How does Ed Miliband stop Clegg stealing his thunder?

The Mole: Labour’s new head of press has a big problem - the pol corrs already have two men to write about

Column LAST UPDATED AT 13:58 ON Fri 17 Dec 2010

The Mole is pleased for Ed Miliband that he has managed to add some muscle to his spin team in the shape of Tom Baldwin, a senior Times reporter who is leaving Wapping to be Labour's head of communications. Ed needs all the help he can get.

Baldwin is a tough guy with a good record as a scoop getter - in part because of his close relationship with Blair's head of communications, Alastair Campbell. Which means Baldwin will know all about feeding Ed-friendly scoops to the right people, and stopping Ed-unfriendly ones getting into the wrong hands.

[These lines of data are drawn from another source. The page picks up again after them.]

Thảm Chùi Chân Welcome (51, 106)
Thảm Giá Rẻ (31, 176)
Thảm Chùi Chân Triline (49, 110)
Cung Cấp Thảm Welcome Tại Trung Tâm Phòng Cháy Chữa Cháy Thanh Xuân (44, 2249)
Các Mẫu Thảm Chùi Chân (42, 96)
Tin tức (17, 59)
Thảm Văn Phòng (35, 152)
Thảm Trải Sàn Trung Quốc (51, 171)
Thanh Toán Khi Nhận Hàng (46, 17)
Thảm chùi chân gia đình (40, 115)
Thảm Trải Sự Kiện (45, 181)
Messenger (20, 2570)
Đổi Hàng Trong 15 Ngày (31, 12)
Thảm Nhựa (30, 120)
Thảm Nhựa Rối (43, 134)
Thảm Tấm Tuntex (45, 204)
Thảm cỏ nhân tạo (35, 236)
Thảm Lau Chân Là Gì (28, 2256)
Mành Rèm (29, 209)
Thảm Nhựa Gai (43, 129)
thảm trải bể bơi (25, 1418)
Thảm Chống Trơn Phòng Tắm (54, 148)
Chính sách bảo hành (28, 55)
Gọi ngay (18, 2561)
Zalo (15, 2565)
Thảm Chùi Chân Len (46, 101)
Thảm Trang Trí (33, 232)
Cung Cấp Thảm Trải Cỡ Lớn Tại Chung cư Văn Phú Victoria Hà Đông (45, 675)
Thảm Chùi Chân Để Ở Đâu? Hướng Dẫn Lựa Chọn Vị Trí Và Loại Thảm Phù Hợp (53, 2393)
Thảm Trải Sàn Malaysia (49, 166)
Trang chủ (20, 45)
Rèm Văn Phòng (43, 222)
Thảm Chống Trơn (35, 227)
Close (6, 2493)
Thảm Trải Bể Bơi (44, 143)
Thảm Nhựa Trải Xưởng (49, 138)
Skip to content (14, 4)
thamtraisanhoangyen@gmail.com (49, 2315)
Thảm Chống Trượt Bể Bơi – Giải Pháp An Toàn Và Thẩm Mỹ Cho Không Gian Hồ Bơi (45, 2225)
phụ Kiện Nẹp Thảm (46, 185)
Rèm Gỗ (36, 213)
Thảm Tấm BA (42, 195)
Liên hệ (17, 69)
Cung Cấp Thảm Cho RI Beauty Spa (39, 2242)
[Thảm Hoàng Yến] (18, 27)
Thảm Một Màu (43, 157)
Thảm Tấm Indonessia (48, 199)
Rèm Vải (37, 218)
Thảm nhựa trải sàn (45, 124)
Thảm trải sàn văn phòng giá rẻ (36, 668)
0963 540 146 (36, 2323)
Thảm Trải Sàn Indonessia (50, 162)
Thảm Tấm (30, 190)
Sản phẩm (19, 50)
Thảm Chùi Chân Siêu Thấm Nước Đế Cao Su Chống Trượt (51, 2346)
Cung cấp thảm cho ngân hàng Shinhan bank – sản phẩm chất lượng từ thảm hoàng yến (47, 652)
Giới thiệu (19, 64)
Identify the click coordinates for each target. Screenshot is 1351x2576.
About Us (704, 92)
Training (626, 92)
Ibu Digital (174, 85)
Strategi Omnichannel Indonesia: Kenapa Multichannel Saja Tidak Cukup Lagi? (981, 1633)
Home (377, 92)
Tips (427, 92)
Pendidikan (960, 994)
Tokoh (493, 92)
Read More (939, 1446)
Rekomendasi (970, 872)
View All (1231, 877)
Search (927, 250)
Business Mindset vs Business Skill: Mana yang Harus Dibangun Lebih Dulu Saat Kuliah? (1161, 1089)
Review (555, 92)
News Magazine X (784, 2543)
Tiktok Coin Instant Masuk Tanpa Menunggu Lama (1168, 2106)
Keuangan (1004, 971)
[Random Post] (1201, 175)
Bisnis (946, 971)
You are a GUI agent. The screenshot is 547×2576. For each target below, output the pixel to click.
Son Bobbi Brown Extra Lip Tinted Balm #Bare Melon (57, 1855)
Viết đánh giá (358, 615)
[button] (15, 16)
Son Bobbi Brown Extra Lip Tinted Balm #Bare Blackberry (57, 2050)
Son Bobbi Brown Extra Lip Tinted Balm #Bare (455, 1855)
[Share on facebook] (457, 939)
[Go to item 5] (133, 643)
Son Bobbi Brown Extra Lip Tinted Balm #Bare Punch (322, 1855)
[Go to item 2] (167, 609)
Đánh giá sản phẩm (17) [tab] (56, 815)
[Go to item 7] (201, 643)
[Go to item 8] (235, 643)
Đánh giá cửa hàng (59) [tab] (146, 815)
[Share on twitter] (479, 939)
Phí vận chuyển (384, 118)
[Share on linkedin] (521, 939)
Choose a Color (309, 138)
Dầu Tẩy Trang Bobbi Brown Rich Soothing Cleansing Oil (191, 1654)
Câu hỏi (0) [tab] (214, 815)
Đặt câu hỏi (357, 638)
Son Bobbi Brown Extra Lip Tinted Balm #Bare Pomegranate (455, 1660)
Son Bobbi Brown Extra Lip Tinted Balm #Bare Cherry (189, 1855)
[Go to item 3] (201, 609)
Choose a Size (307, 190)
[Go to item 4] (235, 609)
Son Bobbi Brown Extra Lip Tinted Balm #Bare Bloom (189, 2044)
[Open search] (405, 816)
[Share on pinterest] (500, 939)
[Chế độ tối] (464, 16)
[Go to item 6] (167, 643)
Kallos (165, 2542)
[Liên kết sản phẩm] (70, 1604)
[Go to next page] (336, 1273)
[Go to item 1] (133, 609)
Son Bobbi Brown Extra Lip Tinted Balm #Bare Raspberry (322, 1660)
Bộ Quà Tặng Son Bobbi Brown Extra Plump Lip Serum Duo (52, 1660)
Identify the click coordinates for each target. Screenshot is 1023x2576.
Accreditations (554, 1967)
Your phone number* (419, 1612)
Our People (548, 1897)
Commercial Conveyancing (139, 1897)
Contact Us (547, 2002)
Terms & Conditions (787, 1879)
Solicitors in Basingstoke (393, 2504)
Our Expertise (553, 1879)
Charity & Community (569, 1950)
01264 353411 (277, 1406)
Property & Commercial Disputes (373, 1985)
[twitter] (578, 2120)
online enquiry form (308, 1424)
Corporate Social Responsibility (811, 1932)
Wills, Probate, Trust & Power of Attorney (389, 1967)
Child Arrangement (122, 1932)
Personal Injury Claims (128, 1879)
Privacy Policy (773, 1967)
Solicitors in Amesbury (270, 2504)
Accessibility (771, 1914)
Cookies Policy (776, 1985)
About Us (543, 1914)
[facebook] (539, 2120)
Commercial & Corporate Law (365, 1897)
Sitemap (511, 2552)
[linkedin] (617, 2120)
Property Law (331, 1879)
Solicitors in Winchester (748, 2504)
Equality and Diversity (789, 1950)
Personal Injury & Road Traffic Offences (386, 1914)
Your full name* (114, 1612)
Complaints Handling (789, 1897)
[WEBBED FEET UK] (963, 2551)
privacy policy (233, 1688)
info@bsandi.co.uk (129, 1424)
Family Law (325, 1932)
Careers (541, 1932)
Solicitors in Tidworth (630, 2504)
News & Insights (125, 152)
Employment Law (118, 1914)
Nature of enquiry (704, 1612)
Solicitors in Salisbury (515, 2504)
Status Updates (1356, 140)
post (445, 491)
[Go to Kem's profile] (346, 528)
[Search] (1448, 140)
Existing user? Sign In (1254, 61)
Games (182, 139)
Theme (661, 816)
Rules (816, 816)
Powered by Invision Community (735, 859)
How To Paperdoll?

But Baldwin has one big problem to solve in terms of raising Ed Miliband's public profile - and I don't mean getting the miserable bugger to smile occasionally. The problem is one that none of his predecessors in the age of spin has had to contend with.

It is quite simply that, with a coalition government to cover, the political correspondents already have two key players to follow - David Cameron and Nick Clegg. Too many of the column inches and too much of the airtime that would have gone to the genuine leader of the Opposition is going to the opposition leader within the government - ie the deputy prime minister.

Let's face it, Blair's deputy, John Prescott, only got news coverage if he punched someone's lights out. Clegg just has to open his mouth and he's guaranteed headlines.

Today's Financial Times interview with Clegg is a perfect example of Baldwin's dilemma.

Clegg used the interview to warn the banks that this government will not sit idly by while they fork out massive bonuses to their staff and yet fail to lend to small businesses.

Reading between the lines, of course, what Clegg was actually doing was sending a thinly veiled message to Cameron that while the Lib Dems have been prepared to perform a U-turn on tuition fees for the sake of partaking in government, they can't afford to break another election pledge just yet - the one about keeping those evil bankers in their place.

The fragility of the Clegg-Cameron relationship is, of course, something Labour are happy to see exposed regularly. But the result this morning was Clegg got the headlines for attacking bankers - not Miliband.

Baldwin may be "a cross between Alastair Campbell, Hunter S Thompson and Rasputin" as Dan Hodges put it on the New Statesman's blog this week, but he has his work cut out. · 

Comments

Lets just hope that the Cameron-Clegg relationship does succeed. This country is on the edge of a precipice. It would be so easy to topple over.